Dilys turned the page. Ah. Rachel had forgotten how beautiful. Almost pure abstract. The near-dead lighting of a cloudy noon. Course after course of dark unweatherable bricks, and the lower corner of a window. She and Jocelyn had once come round the corner of the house and found an old builder, there to repair one of the greenhouses, actually caressing a stretch of wall. At their footsteps he had looked up, unashamed. “Lovely work that,” he’d said. “You wouldn’t find a brickie to touch it, these days. Stand a thousand years, that will, and a thousand after.”

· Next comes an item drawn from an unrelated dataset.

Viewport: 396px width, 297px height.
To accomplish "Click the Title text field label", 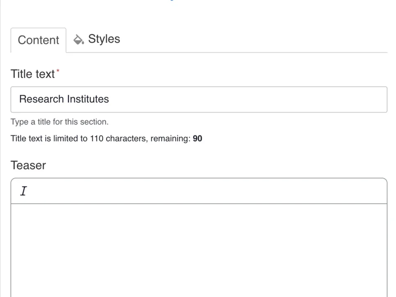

Another page. The fire escape. Anne had told the story opposite, how Eli as a young man had worked in a factory that had been gutted by fire, and workers, some of them as young as eight, had died, trapped on the upper floors. All his mills had fire escapes, and so of course did his house, good solid cast iron, painted dark industrial green, zigzagging brazenly up the west facade to the nursery floor. Jocelyn’s parents had buried it in Virginia creeper, whose autumn blaze clashed hideously with the purple bricks of the house, but this had got honey fungus and died during the war. On taking over the house Jocelyn had had the ironwork scraped down and repainted, and Rachel had realised that she actually liked the fire escape for the same reason that she had learnt to like the whole building, that it was, emphatically and uniquely, itself.